* [Description of the task]:
Within these entries, which lines include the string "heading"? Copy each one.

* [Dataset records]:
.....
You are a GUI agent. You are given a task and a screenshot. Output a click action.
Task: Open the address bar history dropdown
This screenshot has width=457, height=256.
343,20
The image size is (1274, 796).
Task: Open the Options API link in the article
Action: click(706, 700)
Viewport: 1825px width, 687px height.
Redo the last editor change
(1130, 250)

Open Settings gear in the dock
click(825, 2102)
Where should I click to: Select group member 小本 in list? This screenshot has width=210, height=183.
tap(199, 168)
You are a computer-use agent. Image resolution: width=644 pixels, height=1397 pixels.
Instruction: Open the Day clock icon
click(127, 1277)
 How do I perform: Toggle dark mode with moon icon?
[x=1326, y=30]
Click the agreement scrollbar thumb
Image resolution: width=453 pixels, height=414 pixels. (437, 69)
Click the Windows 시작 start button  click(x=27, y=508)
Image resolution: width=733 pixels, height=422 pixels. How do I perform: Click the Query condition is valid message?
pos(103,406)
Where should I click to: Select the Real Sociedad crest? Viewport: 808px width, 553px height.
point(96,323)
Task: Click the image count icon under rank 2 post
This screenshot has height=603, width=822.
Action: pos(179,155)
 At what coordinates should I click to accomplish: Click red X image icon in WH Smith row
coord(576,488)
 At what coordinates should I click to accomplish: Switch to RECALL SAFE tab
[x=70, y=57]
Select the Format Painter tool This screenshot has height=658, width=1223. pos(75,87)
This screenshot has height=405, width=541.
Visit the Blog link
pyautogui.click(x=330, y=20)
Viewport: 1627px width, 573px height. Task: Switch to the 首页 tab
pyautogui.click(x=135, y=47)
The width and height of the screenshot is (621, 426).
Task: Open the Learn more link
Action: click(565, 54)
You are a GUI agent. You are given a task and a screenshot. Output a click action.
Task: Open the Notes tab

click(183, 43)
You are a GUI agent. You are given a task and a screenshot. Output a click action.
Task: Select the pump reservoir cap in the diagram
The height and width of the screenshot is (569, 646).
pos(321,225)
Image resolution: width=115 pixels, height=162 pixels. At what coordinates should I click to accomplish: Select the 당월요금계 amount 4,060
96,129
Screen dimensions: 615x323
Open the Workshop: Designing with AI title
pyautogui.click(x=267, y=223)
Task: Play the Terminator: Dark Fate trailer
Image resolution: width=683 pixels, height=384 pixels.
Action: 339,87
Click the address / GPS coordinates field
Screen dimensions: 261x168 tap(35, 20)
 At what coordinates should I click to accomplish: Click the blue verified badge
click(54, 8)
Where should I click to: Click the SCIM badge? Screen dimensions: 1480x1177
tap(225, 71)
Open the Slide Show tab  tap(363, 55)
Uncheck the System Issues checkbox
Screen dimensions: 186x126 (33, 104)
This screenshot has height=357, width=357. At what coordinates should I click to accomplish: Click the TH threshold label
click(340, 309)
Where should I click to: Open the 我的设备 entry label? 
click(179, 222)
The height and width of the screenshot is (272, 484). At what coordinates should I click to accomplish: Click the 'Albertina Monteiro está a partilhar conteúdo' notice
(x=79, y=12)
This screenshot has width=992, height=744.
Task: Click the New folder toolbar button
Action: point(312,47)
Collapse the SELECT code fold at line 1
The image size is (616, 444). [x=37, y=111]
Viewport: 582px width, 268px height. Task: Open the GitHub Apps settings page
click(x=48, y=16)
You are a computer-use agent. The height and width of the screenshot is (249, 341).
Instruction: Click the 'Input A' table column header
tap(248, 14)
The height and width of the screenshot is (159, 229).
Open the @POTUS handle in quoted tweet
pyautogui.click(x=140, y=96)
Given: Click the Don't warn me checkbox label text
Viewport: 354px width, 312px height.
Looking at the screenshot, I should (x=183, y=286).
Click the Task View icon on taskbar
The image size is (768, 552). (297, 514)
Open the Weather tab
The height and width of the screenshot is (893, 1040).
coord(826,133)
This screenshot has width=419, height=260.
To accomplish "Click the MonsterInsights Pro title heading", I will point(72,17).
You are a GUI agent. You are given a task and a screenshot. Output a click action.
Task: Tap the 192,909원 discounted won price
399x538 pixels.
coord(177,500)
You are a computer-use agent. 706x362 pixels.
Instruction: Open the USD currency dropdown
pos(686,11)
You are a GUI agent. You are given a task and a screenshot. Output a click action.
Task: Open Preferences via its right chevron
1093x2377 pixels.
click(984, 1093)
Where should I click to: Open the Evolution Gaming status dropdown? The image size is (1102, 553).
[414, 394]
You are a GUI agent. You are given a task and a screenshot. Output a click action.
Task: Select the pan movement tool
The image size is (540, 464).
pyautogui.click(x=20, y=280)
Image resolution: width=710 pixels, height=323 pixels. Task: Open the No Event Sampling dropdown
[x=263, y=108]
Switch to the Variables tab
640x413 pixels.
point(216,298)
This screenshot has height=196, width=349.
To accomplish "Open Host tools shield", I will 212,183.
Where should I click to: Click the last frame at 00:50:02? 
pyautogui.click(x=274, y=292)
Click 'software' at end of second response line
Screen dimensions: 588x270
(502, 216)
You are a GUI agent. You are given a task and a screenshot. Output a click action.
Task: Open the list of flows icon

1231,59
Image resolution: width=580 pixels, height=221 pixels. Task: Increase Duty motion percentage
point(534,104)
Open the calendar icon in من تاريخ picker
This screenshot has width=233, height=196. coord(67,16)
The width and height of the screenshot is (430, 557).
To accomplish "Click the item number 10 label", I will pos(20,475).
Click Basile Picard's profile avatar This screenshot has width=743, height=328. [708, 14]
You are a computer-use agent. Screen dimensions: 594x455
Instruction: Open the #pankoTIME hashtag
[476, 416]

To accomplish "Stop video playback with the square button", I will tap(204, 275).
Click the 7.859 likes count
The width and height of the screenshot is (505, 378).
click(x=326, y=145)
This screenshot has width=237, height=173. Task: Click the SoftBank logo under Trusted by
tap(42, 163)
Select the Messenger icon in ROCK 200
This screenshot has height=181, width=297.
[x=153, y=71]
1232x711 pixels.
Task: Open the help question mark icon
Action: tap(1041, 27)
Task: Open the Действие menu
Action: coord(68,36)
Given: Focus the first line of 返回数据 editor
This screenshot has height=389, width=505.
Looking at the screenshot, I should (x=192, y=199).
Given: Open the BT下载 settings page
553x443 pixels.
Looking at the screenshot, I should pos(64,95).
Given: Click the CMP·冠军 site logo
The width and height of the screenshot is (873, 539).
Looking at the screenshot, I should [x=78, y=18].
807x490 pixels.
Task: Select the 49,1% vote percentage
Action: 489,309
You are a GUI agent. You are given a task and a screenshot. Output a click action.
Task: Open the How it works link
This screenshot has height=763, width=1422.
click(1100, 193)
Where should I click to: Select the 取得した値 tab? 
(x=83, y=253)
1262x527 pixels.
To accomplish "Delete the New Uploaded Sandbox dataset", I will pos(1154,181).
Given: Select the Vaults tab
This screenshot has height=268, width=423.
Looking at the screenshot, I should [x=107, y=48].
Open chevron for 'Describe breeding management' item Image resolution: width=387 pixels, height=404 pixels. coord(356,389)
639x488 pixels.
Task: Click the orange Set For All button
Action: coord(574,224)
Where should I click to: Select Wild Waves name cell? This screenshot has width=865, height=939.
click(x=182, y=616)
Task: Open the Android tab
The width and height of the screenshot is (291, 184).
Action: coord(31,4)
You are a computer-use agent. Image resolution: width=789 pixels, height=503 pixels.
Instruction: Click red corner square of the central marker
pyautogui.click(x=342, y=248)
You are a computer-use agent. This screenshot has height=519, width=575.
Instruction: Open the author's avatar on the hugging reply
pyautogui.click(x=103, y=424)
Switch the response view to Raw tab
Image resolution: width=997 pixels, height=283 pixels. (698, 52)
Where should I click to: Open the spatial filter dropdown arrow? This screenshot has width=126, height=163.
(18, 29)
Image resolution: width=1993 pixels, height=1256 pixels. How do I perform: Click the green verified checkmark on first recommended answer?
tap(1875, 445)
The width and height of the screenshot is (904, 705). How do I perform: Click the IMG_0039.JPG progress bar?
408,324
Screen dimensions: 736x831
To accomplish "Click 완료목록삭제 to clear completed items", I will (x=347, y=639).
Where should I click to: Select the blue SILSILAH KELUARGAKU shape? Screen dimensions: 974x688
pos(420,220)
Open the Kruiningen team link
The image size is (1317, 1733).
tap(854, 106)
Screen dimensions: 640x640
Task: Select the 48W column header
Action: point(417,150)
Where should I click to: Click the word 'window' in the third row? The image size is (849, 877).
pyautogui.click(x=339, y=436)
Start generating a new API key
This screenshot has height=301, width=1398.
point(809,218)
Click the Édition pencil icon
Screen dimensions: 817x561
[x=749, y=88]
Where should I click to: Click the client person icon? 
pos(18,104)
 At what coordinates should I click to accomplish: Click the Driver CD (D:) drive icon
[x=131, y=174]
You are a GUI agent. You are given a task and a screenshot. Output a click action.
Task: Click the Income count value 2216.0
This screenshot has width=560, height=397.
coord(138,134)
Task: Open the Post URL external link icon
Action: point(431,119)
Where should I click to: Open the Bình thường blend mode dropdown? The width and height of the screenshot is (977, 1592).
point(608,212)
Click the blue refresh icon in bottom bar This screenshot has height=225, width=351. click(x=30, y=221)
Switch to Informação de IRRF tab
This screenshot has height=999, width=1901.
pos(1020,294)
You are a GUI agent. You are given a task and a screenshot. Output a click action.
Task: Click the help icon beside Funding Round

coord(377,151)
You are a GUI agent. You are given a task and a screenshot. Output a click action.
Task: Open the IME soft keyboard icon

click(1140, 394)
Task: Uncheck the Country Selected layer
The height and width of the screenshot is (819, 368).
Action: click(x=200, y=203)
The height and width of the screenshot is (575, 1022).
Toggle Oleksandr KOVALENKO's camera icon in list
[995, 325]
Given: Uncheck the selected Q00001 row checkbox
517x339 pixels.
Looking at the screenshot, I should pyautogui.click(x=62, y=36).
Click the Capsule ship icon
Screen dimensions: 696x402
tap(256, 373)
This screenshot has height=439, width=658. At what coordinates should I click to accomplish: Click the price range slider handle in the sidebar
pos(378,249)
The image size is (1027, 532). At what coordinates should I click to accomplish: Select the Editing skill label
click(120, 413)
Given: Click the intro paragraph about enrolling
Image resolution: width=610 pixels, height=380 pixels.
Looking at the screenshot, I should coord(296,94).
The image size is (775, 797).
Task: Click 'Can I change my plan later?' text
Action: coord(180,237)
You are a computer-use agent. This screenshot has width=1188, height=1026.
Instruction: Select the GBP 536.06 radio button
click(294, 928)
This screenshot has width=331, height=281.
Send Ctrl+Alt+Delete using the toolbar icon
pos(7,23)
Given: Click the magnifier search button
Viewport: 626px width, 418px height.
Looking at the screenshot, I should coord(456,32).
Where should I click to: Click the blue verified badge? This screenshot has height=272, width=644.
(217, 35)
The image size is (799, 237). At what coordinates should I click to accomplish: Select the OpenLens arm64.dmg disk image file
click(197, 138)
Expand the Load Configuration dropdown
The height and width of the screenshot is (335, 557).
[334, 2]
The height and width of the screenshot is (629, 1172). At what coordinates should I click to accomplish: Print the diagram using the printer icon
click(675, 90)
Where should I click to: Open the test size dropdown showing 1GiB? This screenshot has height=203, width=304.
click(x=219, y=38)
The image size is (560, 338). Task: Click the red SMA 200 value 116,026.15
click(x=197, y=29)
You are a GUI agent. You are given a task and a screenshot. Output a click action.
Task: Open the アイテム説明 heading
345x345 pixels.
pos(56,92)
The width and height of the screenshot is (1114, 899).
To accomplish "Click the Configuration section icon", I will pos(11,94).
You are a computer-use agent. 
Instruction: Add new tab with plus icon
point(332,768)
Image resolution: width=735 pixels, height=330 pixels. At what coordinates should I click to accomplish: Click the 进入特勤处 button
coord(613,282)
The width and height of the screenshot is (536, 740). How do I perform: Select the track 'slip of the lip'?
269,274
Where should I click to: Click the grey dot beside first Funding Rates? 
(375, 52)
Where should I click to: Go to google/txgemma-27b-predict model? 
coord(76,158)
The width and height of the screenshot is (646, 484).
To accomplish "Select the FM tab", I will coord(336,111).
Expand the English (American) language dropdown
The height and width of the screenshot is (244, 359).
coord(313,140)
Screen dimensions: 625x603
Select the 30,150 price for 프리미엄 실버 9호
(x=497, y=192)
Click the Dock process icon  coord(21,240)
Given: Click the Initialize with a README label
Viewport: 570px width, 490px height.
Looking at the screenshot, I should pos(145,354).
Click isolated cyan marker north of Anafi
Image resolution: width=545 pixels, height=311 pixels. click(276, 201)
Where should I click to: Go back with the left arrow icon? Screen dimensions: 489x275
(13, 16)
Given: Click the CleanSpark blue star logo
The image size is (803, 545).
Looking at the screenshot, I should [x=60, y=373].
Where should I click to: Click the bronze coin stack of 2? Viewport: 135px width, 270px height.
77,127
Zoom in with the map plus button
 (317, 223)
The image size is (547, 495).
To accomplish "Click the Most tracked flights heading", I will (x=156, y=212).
.....
* [Final answer]:
To accomplish "Click the MonsterInsights Pro title heading", I will point(72,17).
Task: Open the アイテム説明 heading
To accomplish "Click the Most tracked flights heading", I will (x=156, y=212).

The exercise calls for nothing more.